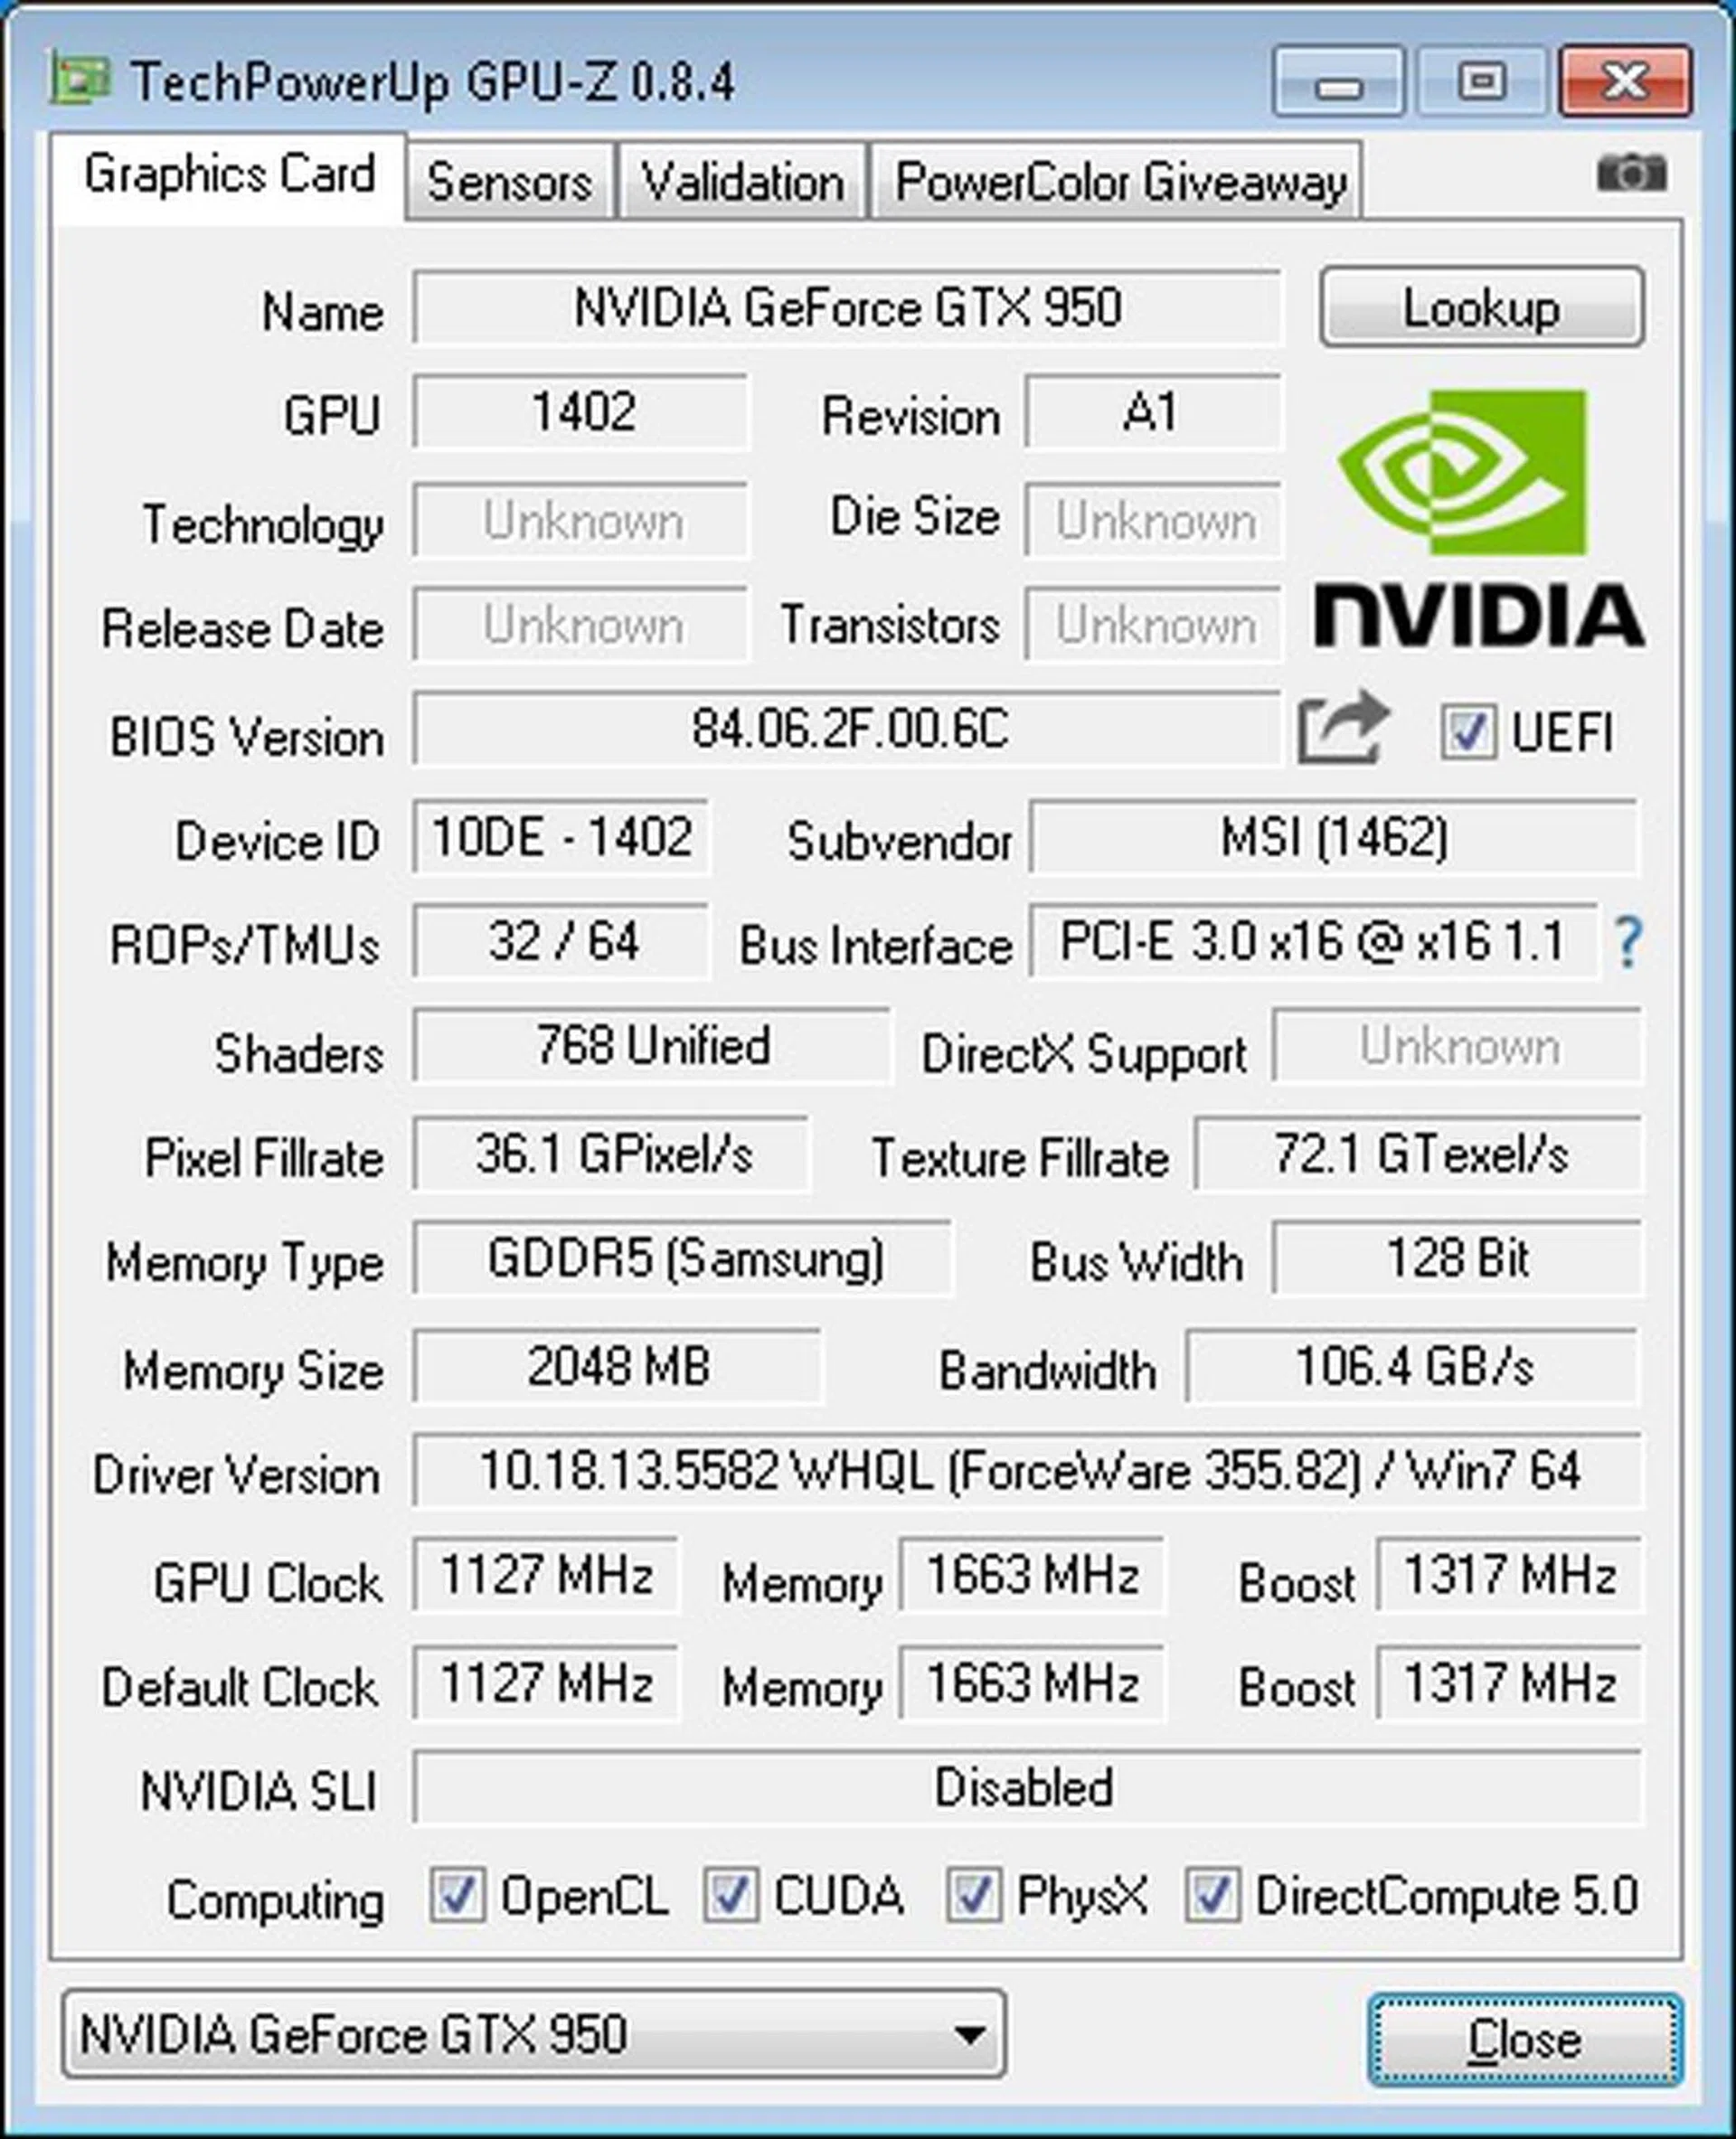Click the BIOS Version field
Screen dimensions: 1736x2139
point(847,730)
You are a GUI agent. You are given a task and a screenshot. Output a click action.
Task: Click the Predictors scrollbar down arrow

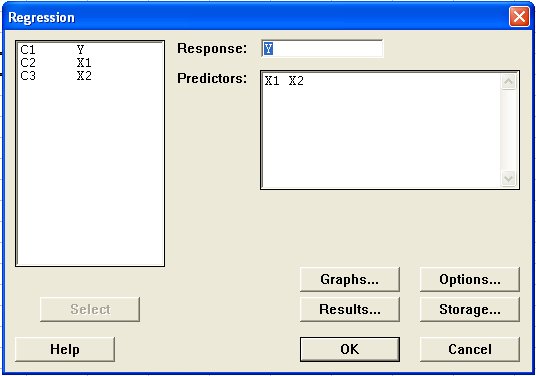(x=508, y=179)
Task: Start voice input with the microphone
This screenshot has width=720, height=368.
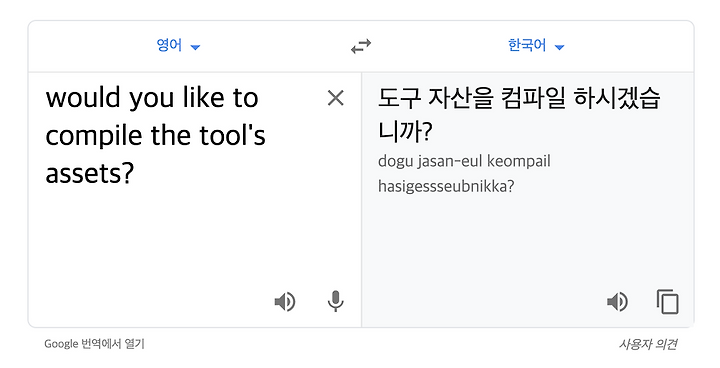Action: (x=336, y=302)
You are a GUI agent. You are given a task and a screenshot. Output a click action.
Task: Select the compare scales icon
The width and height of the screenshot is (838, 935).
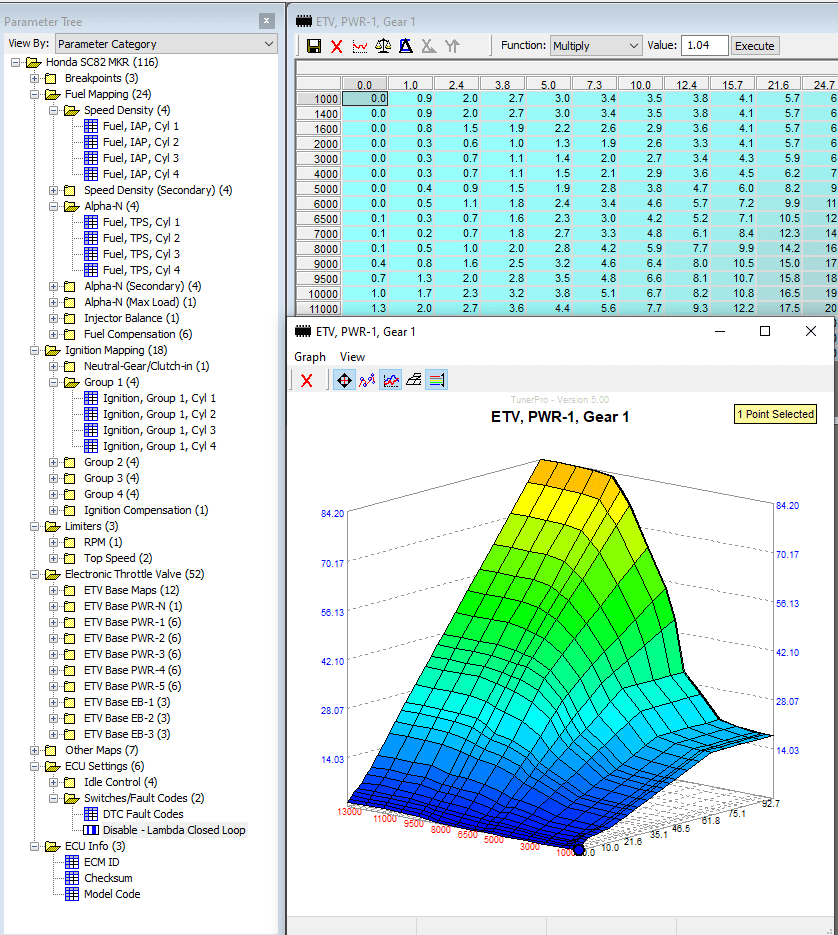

........

> [Exercise] Pictures are to be omitted from the copy. Reproduce exactly, and only, the lines from the one containing "This screenshot has width=720, height=368." to the end of the listing above.

> [Your response]
This screenshot has width=720, height=368.
Action: (x=336, y=302)
You are a GUI agent. You are given a task and a screenshot. Output a click action.
Task: Select the compare scales icon
The width and height of the screenshot is (838, 935).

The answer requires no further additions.